Réunis à Lomé pour leur 141ᵉ session ordinaire au siège de Hédzranawoé, les évêques de la Conférence Épiscopale du Togo (CET) ont pris une décision significative relative à la vie liturgique nationale : la célébration de la messe dans les familles et les domiciles privés est désormais strictement interdite.
Selon les informations publiées par Africa Top, cette mesure s’appuie rigoureusement sur le Missel romain et le Code de droit canonique, textes de référence qui encadrent la célébration des sacrements dans l’Église catholique.
Mettre fin à une privatisation de l’Eucharistie
Au cœur de cette décision se trouve une préoccupation théologique et pastorale : préserver le caractère universel et communautaire de l’Eucharistie.
Les prélats togolais estiment que la multiplication des messes célébrées dans des domiciles privés tendait à « privatiser » un sacrement qui, par nature, appartient à toute la communauté ecclésiale.
Dans la tradition catholique, la messe est un acte public, célébré dans un lieu sacré, généralement une église ou une chapelle puis ouverte à l’ensemble des fidèles.

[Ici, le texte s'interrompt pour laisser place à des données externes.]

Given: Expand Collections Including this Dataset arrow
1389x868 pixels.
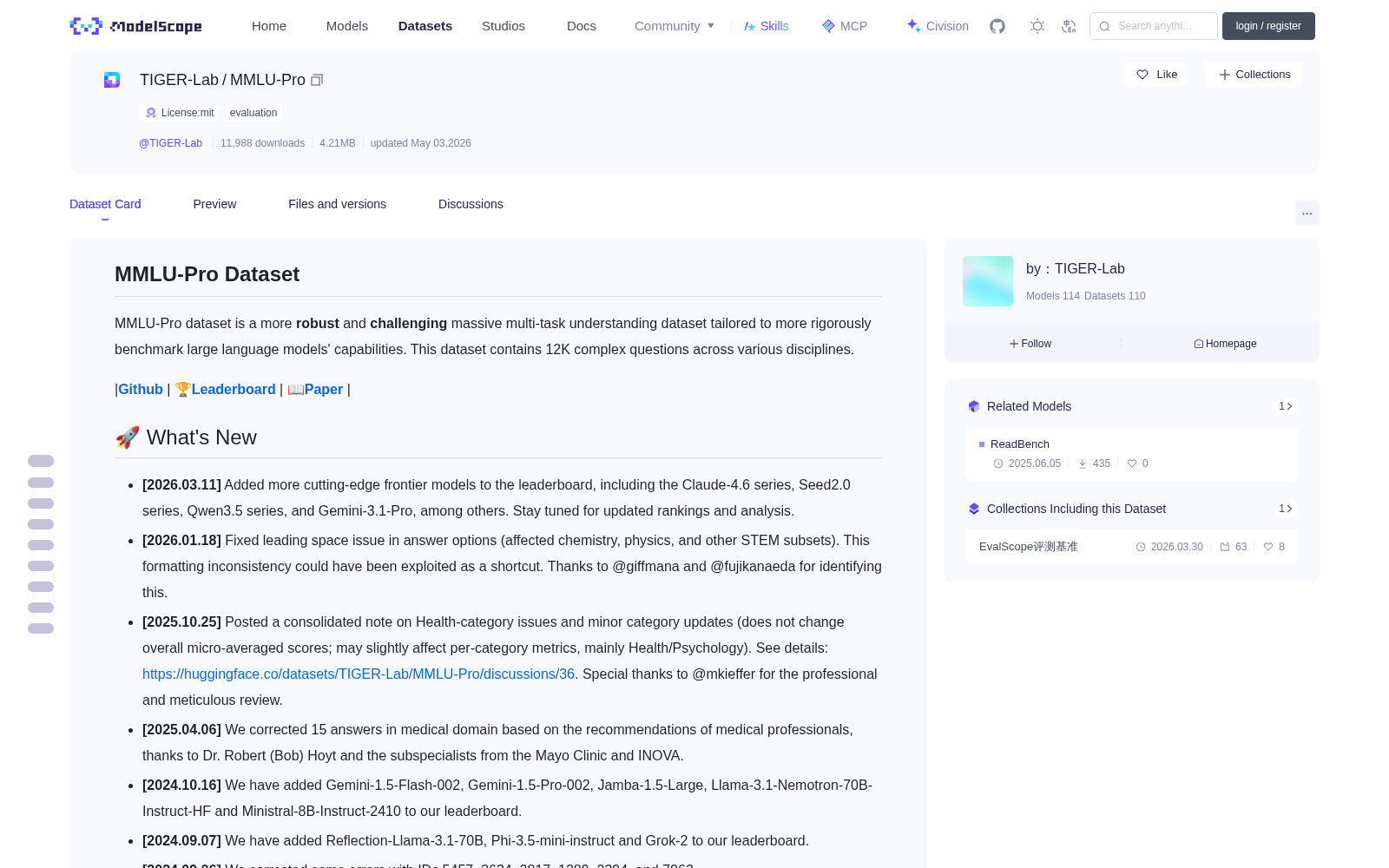Looking at the screenshot, I should coord(1286,509).
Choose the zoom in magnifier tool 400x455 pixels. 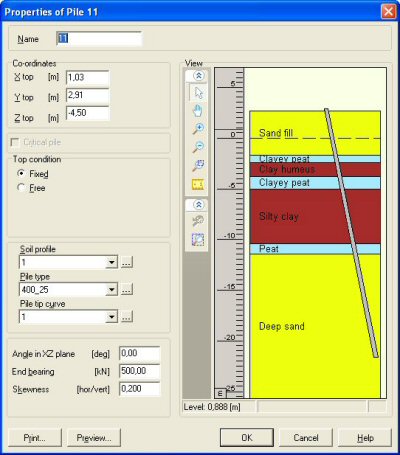pyautogui.click(x=198, y=129)
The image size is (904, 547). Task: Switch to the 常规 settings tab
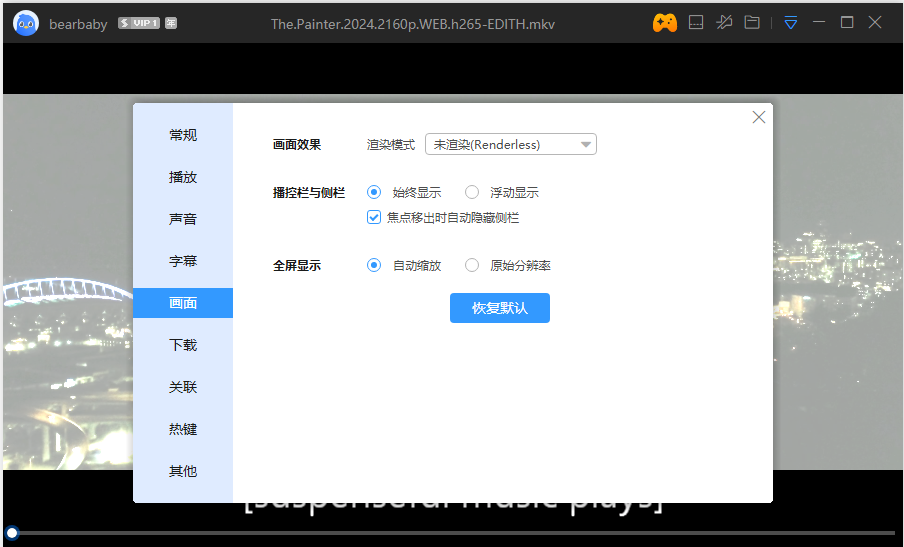pyautogui.click(x=183, y=135)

Elle ne peut être réduite à une simple dévotion domestique, même animée par de bonnes intentions.
Une discipline liturgique renforcée
Désormais, aucune messe ne pourra se tenir dans un cadre privé sans une autorisation exceptionnelle de l’Ordinaire du lieu, c’est-à-dire l’évêque diocésain. Cette précision renforce le rôle de l’autorité épiscopale dans l’encadrement des pratiques liturgiques.
À travers cette mesure, la CET poursuit un double objectif:
Préserver l’unité et l’universalité de l’Église,
Garantir le respect strict des normes liturgiques.
En recentrant la vie de foi autour des paroisses, les évêques poursuivent la mission de consolider la communion des fidèles et éviter toute dérive individualiste dans la pratique sacramentelle.
En cette année 2026, cette décision sera observée dans l’évolution des pratiques religieuses au Togo. Elle sonne comme un rappel à l’ordre, invitant prêtres et laïcs à redécouvrir la dimension communautaire et publique de la célébration eucharistique.